Wendy Perriam has been writing since the age of five, completing her first ‘novel' at eleven. Expelled from boarding school for heresy and told she was in Satan's power, she escaped to Oxford, where she read History and also trod the boards. After a variety of offbeat jobs, ranging from artist's model to carnation-disbudder, she now divides her time between teaching and writing. Having begun by writing poetry, she went on to publish 16 novels and 7 short-story collections, acclaimed for their power to disturb, divert and shock. She has also written extensively for newspapers and magazines, and was a regular contributor to radio programmes such as
Stop the Week
and
Fourth Column
.

Perriam feels that her many conflicting life experiences – strict convent-school discipline and swinging-sixties wildness, marriage and divorce, infertility and motherhood, 9-to-5 conformity and periodic Bedlam – have helped shape her as a writer. ‘Writing allows for shadow-selves.
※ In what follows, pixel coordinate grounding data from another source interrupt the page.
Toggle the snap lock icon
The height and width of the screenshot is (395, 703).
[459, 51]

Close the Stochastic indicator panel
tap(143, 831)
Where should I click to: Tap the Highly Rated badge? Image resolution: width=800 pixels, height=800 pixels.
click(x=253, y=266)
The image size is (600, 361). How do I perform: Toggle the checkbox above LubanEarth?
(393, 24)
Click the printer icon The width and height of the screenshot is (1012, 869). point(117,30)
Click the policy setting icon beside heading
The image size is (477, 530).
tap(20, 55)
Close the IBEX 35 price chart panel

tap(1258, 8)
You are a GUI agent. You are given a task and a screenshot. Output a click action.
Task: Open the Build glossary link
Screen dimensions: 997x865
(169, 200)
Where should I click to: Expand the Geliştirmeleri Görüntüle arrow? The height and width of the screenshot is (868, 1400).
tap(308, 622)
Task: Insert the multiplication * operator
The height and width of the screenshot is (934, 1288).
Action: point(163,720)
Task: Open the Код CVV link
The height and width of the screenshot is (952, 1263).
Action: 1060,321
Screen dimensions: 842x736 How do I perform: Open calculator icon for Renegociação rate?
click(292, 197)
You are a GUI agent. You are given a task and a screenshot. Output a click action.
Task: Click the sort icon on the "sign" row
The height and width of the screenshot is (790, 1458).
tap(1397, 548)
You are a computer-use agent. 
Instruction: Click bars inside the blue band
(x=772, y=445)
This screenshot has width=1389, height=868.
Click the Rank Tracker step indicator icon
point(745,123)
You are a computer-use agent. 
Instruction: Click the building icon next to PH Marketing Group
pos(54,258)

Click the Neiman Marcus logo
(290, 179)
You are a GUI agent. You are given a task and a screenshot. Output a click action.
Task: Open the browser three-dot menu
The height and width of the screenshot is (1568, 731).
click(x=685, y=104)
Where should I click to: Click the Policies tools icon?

I'm both the staid conformist matron and the slag; the well-organised author toiling at her desk and the madwoman shrieking in a straitjacket.'

Dedication

For Vicky Wilmot
Thanks for fifteen years of Mind-mixing!

Epigraph

Then wonder not to see this soul extend
The bounds, and seek some other self, a friend: …
For 'tis the bliss of Friendship's holy state
To mix their Minds and to communicate.

John Dryden Eleonora

Chapter One

Typical of Charles to decant his sperm sample into a Fortnum and Mason's jar. Empty of course, but it had once contained gentleman's relish, and Charles was, if nothing else, a gentleman; one who had better things to do than mess about taking freshly-decanted semen up to Harley Street. He had a more pressing appointment – negotiating the revision of a multi-million oil contract in Bahrain. No wonder they hadn't had a baby. Charles was never in England at the right time of the month. He'd be streaking over the Med by now, sipping cocktails on Concorde, while she strap-hung on the tube.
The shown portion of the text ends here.